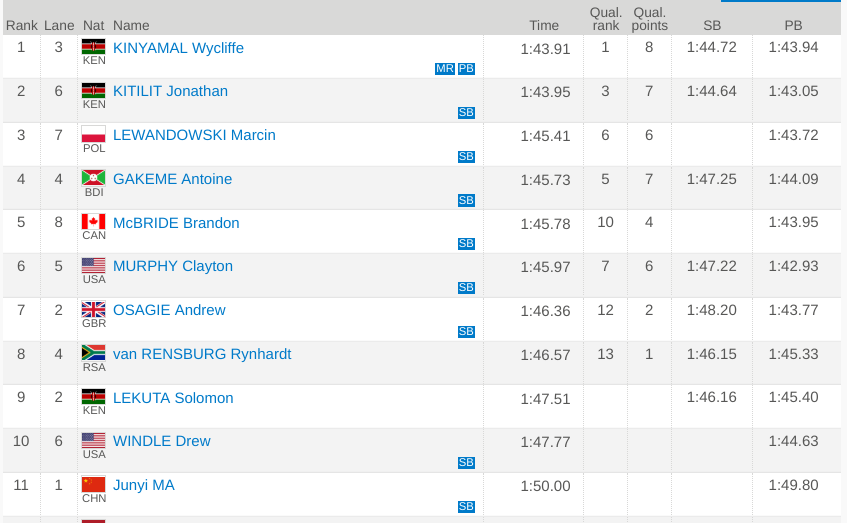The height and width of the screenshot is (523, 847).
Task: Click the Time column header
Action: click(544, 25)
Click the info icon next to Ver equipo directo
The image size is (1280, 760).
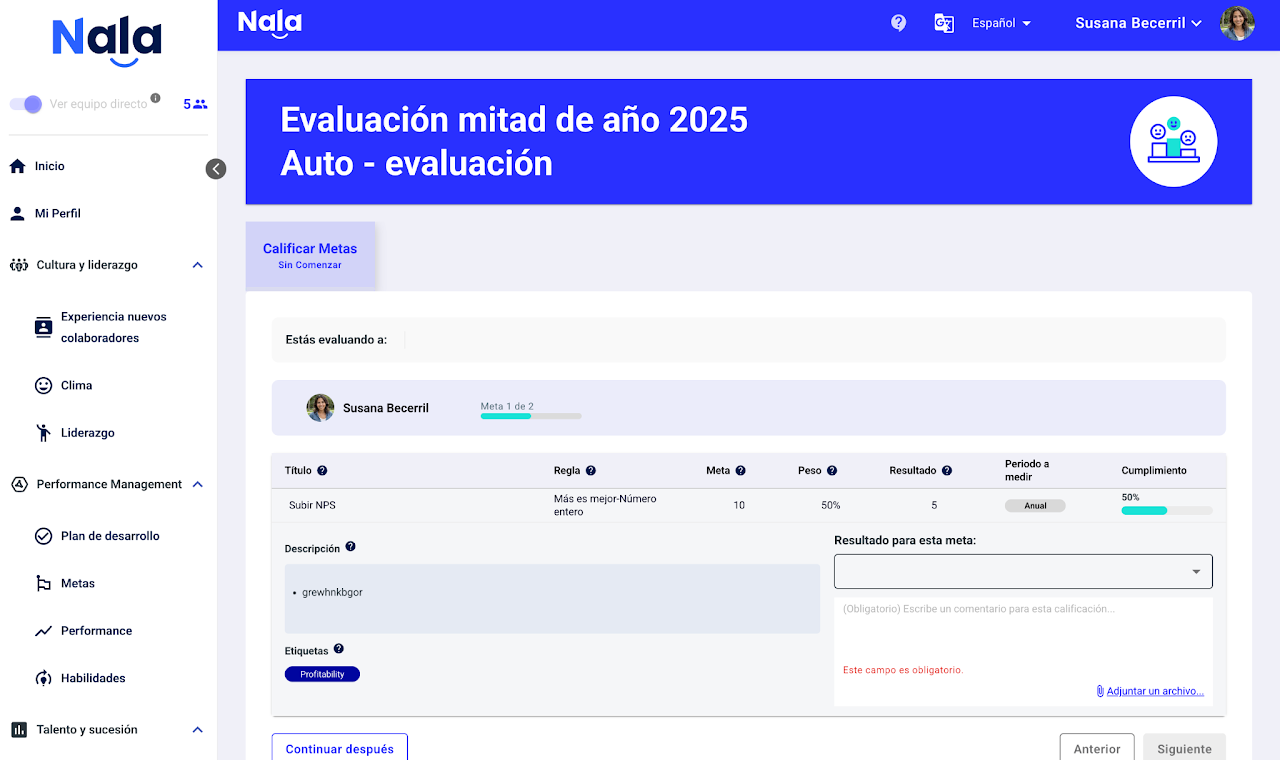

---

▸ WORK REQUEST
From the line that contains "Click the info" to the last line of the records above, copy each line exactly, both ends included, and leave the pictures out.

▸ EXERCISE RESULT
Click the info icon next to Ver equipo directo
The image size is (1280, 760).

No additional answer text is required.